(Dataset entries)
--------

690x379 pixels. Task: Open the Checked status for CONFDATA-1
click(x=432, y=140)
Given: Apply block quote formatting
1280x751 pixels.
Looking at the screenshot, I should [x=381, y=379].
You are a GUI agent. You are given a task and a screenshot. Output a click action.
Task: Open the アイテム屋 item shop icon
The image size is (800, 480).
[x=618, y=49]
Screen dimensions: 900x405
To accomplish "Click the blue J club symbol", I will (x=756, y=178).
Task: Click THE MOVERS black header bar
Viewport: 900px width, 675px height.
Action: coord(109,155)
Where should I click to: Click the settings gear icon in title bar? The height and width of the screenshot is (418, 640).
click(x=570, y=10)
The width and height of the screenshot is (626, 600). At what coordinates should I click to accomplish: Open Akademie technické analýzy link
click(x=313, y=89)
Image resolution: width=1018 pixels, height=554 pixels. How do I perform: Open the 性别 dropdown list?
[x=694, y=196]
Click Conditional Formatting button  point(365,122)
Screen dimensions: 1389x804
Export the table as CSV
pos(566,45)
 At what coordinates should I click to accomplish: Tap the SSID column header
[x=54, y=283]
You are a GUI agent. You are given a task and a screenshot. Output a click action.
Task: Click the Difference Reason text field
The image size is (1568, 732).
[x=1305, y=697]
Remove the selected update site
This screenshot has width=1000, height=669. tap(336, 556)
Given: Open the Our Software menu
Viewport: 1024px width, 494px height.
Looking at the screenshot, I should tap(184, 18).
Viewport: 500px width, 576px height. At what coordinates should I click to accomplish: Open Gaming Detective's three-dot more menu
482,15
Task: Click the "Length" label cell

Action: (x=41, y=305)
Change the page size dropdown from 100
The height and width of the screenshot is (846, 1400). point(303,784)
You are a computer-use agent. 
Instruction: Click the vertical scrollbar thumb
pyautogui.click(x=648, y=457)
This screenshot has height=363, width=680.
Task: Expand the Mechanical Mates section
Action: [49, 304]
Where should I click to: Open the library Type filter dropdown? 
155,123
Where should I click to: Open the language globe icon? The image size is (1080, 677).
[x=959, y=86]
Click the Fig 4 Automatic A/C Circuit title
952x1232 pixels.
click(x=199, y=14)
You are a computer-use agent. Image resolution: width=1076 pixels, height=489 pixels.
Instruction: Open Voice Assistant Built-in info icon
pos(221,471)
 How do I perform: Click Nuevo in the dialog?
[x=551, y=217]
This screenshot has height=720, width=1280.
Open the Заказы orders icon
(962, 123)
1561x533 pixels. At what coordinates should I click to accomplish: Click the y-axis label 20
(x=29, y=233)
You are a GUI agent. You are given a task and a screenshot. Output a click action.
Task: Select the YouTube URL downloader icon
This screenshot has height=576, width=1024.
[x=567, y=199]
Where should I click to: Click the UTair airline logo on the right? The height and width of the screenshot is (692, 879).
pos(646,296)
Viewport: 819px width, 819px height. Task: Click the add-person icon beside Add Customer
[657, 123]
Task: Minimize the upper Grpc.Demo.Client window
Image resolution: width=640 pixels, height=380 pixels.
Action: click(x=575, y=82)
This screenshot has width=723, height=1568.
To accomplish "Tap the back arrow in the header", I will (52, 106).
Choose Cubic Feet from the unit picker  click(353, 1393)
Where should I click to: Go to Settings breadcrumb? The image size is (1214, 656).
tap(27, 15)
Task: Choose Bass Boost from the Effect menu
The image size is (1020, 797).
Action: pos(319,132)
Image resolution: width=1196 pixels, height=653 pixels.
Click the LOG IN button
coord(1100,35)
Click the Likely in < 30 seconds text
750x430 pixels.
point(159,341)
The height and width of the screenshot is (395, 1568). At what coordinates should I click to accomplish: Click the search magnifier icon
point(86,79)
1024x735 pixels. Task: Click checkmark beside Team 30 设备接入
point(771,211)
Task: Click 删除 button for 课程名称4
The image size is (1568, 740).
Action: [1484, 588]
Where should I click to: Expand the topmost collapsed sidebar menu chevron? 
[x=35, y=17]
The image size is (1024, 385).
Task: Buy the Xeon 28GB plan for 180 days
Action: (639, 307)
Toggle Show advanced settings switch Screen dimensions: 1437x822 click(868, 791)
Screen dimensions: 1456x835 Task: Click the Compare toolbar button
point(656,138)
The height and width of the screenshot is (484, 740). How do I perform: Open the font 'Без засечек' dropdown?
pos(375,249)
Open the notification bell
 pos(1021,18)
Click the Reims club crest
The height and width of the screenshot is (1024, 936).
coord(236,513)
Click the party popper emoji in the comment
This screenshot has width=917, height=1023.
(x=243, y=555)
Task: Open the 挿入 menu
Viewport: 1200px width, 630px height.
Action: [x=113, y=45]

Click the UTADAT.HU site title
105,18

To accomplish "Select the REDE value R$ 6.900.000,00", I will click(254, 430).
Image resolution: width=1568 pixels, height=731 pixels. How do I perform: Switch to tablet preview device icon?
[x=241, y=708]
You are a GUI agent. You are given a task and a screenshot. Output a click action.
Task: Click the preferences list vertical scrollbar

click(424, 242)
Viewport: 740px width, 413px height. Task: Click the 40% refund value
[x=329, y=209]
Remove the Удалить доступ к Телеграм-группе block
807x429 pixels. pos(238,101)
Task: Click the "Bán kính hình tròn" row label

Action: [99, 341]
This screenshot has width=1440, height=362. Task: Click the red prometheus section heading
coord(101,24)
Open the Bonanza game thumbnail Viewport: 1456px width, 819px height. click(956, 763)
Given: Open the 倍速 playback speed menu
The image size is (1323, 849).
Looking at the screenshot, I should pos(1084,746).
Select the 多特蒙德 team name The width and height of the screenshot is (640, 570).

--------

Your answer should be the lines from the one containing "The image size is (1323, 849)." through the end of the records, both included, output exactly and with nothing added.

The image size is (1323, 849).
Looking at the screenshot, I should pos(1084,746).
Select the 多特蒙德 team name The width and height of the screenshot is (640, 570).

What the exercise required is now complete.